Keywords: Chromatin, Histone methylation, DNA repair
1. Introduction
Genetic information within the eukaryotic cell nucleus is organized in a highly conserved DNA–protein complex, the chromatin, which supports and controls the vital functions of the genome. The basic unit of chromatin is the nucleosome, which contains 146 bp of DNA wrapped around a histone octamer containing two copies each of H2A, H2B, H3, and H4 [1]. The basic organization of the eukaryotic genome into chromatin impedes the protein factor accessibility required for gene transcription, DNA replication, recombination, and repair. Therefore, the cell has developed various mechanisms by which the chromatin structure can be regulated to increase access to DNA. These include adenosine triphosphate (ATP)-dependent chromatin remodeling, incorporation of histone variants into nucleosomes, and covalent histone modifications. [2–4] Histone modifications can alter the charge of specific residues, affecting the histone–histone and histone–DNA interactions, and can act as signals to create landing platforms for a diverse array of transcription factors, chromatin remodelers, and DNA-interacting proteins, which drive distinct downstream functions [1,4]. Histone modifications are highly regulated within the cell, and any misregulation is often associated with cancer and other physiological disorders [5]. Among the various known histone modifications, histone methylation has attracted much attention due to its diverse functions, which include transcriptional regulation, heterochromatin formation, X-chromosome inactivation, DNA repair, and cellular differentiation [1]. Histone methylation is carried out by histone methyltransferases (HMTs), which covalently modify specific lysine and arginine residues by transferring methyl groups from S-adenosyl-l-methionine. HMTs fall into two groups based on an evolutionarily conserved catalytic SET domain named after SU(var), Enhancer of Zeste, and Trithorax, the first three proteins identified to harbor this domain in Drosophila [6]. Disruptor of telomeric silencing-1 (hDot1L), which methylates lysine 79 located within the globular domain of histone H3, is unusual as it does not possess a SET domain. Dot1 is involved in a number of key processes ranging from gene expression to DNA-damage response and cell-cycle progression (Fig. 1). This review summarizes the diverse biological functions of Dot1 in various cellular processes [1].

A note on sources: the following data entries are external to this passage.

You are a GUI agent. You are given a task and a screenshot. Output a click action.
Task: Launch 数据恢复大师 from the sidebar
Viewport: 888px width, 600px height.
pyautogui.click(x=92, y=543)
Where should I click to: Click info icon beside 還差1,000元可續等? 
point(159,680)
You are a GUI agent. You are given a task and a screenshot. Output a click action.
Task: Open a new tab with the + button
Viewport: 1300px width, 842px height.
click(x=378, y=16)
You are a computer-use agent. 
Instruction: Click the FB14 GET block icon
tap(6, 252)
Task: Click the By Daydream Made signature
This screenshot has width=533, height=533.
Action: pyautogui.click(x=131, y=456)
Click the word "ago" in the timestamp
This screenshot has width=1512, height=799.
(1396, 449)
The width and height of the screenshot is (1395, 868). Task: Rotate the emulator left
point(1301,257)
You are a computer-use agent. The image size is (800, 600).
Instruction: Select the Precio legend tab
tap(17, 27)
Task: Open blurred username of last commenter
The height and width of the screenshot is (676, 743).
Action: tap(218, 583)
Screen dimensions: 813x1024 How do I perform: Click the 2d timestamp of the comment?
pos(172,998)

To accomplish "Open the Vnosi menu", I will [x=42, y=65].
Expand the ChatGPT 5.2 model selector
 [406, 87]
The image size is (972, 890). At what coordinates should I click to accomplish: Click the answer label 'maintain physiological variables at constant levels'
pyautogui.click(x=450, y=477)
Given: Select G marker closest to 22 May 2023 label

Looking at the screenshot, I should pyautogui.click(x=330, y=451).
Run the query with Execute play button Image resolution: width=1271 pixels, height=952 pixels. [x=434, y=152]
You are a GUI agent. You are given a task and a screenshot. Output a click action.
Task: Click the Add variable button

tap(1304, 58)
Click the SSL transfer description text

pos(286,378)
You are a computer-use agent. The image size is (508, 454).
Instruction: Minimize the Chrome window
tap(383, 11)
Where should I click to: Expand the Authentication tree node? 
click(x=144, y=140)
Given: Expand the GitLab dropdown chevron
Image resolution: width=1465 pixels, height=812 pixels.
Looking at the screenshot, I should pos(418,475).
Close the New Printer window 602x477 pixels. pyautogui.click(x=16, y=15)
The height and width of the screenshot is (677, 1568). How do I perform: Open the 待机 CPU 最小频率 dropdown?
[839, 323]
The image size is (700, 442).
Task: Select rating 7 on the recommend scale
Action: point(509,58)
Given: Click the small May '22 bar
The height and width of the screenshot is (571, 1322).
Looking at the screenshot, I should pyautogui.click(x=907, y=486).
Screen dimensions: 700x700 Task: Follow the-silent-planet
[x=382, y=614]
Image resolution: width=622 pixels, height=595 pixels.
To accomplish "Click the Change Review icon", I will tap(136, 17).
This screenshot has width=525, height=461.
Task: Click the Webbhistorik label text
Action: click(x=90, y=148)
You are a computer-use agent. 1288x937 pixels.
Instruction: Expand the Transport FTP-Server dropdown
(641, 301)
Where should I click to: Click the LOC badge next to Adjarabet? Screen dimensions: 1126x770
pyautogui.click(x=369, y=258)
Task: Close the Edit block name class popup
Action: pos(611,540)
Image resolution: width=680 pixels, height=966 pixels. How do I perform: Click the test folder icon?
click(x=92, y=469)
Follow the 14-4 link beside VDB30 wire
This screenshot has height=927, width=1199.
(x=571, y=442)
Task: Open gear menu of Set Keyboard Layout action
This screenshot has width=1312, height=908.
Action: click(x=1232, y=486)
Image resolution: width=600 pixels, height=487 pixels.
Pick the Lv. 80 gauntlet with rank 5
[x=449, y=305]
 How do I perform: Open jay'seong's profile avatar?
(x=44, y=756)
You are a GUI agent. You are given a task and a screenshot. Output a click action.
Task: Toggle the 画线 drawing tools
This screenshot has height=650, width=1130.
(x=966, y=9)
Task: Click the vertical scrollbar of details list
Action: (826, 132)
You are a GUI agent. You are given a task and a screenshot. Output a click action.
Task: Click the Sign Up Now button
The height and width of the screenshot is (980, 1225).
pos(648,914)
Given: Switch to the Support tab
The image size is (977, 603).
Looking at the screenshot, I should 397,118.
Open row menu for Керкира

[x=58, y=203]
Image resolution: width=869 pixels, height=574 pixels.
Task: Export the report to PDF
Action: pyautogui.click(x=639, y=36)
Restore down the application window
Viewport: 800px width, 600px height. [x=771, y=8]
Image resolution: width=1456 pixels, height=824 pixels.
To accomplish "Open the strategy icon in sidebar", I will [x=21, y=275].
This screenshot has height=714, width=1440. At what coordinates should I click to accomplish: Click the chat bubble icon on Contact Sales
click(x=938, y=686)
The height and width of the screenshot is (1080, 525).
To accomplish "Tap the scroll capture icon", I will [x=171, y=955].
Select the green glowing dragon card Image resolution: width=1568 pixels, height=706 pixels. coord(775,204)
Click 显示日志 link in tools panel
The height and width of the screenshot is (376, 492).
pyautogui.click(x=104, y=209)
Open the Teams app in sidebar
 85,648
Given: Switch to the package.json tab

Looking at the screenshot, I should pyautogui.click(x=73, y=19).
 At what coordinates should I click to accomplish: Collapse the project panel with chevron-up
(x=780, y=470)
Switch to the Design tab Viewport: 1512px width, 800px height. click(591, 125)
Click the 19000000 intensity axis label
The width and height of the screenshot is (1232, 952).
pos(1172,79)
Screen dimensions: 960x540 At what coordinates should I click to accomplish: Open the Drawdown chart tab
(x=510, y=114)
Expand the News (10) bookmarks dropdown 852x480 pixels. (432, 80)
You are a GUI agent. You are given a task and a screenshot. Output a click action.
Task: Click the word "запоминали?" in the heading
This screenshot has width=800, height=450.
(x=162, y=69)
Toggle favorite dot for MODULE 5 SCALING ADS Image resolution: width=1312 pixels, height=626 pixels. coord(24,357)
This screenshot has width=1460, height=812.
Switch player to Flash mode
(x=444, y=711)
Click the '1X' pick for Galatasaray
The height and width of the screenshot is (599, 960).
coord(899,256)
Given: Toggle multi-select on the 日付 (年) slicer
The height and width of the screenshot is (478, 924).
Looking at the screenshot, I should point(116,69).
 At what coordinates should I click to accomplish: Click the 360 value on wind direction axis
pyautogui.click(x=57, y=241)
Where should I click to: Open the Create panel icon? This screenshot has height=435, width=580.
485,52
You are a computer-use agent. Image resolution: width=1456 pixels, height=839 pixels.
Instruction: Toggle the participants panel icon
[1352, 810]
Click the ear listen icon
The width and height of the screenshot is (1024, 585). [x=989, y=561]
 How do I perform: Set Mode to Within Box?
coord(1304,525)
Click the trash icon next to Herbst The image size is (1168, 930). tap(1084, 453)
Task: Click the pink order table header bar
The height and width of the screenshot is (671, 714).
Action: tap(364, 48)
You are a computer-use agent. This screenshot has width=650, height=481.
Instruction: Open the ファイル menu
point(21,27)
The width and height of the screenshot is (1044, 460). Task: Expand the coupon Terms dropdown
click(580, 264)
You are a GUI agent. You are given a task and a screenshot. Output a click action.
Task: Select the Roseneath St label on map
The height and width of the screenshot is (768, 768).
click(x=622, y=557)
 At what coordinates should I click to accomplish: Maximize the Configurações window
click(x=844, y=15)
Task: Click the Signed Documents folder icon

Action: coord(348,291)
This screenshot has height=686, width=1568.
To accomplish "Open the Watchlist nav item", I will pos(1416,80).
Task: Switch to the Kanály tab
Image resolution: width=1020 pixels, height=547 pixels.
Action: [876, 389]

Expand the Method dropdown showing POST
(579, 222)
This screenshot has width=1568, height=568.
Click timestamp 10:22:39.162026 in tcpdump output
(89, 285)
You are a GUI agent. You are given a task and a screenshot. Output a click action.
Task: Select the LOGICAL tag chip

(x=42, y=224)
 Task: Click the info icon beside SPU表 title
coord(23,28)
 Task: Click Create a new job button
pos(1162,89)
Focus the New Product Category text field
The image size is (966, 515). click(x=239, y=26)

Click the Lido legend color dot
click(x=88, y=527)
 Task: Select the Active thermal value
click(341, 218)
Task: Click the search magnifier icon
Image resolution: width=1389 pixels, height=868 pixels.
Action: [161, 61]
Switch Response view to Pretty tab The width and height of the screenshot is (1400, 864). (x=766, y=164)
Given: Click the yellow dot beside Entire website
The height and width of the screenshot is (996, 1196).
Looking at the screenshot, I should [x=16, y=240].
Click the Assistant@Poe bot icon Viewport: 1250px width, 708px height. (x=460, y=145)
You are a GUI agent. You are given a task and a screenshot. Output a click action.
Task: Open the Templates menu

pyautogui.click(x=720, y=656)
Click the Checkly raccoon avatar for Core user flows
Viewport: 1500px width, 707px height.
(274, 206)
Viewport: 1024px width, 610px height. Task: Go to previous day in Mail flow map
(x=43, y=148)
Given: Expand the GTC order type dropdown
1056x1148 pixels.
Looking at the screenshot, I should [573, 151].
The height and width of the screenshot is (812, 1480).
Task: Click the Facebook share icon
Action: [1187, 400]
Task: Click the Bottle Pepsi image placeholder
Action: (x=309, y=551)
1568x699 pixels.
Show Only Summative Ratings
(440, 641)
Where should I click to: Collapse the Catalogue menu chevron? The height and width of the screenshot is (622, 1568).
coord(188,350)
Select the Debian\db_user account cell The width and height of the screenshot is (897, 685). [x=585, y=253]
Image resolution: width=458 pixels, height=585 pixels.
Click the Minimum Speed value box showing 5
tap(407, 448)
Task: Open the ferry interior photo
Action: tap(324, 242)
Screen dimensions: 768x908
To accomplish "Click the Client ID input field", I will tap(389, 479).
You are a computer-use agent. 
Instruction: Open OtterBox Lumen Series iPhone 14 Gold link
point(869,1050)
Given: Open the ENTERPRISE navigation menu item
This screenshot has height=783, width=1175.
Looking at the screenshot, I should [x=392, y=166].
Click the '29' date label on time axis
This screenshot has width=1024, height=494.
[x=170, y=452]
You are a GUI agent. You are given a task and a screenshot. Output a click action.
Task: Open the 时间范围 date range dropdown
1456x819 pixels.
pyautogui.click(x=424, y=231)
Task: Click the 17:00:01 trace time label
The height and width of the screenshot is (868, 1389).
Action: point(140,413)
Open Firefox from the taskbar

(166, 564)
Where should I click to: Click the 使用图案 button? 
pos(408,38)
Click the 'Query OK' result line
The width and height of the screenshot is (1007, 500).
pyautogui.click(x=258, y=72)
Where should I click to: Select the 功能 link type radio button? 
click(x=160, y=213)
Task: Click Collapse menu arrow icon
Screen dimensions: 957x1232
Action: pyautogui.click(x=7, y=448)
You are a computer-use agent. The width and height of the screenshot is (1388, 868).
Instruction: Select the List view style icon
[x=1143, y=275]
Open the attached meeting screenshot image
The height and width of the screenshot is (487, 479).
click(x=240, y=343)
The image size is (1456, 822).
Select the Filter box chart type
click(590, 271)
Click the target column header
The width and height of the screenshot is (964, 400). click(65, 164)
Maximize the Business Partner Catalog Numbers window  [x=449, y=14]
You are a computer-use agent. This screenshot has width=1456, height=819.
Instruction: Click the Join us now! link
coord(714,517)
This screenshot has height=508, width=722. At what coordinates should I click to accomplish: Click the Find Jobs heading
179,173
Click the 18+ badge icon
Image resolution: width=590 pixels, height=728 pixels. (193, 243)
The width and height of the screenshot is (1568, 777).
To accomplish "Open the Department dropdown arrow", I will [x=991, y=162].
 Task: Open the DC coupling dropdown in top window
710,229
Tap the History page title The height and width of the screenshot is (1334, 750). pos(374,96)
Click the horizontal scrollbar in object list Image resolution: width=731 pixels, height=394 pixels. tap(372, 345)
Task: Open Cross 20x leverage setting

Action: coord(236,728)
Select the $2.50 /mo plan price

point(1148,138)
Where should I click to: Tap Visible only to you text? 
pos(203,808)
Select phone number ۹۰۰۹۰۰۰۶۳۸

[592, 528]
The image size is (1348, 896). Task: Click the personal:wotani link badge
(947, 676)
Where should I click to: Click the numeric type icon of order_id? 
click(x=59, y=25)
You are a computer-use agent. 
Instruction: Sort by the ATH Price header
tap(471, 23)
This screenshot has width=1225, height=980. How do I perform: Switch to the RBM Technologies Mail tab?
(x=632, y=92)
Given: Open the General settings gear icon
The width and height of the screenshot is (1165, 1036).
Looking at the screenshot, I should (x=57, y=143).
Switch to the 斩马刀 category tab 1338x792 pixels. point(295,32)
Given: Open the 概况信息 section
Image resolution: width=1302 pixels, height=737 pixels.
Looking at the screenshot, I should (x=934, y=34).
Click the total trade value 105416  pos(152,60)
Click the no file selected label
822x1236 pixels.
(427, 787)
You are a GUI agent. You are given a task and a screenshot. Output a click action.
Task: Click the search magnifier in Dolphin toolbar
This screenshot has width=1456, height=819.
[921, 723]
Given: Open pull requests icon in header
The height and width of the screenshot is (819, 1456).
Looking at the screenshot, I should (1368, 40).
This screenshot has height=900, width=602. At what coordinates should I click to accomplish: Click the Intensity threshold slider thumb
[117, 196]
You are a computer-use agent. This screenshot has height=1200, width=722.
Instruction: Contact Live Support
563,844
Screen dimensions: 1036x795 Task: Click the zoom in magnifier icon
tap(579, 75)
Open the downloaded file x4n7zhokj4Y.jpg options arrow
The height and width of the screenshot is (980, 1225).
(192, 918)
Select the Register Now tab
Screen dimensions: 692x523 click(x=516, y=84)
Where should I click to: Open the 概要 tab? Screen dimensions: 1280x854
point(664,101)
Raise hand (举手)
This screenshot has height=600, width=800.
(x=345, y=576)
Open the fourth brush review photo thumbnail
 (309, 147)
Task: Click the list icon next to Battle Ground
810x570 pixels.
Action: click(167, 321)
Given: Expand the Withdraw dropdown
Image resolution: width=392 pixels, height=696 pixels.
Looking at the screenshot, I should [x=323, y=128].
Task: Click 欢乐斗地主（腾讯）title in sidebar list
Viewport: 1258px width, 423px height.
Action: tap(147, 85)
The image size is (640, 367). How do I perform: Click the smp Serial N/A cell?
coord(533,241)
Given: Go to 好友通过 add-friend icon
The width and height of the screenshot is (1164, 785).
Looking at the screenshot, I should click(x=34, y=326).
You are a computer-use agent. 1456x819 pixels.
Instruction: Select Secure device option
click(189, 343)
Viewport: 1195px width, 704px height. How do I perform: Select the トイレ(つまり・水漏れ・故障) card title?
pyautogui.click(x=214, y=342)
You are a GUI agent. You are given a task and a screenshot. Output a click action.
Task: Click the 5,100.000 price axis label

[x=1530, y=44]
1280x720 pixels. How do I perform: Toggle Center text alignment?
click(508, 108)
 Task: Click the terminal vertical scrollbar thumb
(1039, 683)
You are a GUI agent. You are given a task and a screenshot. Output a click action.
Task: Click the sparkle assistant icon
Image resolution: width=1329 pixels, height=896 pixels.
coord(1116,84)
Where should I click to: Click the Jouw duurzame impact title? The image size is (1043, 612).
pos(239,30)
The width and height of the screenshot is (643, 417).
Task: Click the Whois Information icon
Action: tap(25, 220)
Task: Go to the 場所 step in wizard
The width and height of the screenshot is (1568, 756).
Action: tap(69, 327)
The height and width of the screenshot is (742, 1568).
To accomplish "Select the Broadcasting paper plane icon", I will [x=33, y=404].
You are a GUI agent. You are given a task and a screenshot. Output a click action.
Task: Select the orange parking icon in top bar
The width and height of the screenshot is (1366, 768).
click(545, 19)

1.1. Dot1 as a Methyltransferase
Dot1 (also known as KMT4) is an evolutionarily conserved enzyme that catalyzes the methylation of histone H3 at lysine 79. It was initially discovered as a gene that disrupts telomeric silencing when overexpressed [7]. Dot1 is the sole enzyme responsible for all forms of H3K79 methylation (monomethylation, dimethylation, and trimethylation) in Saccharomyces cerevisiae, Drosophila melanogaster, and humans, based on the fact that knockout of its gene in these organisms results in complete loss of H3K79 methylation [8]. The protein is conserved in mammals, called Dot1-like protein (DOT1L), and displays enzymatic properties similar to that of its yeast homologue. Dot1 is unique in being the only non-SET domain containing methyltransferase identified to date [8–10]. Two features of this enzyme distinguish it from other known HMTs. First, Dot1 requires a chromatin substrate, and is not active on free histones. Second, the lysine residue modification occurs within the globular region of histone H3, away from the usual histone modification sites that are located in the N- and C-terminal domains. H3K79 is located in the globular domain of histone H3, but it is exposed on the nucleosome surface where it can be methylated by DOT1L. However, this methylation occurs only in a nucleosomal context that is suggestive of a cross talk between H3K79 methylation and other histone modifications [10,11]. Studies regarding activity and regulation of Dot1 in many organisms have revealed roles in different biological processes such as transcription, cell-cycle regulation, and DNA damage response [12].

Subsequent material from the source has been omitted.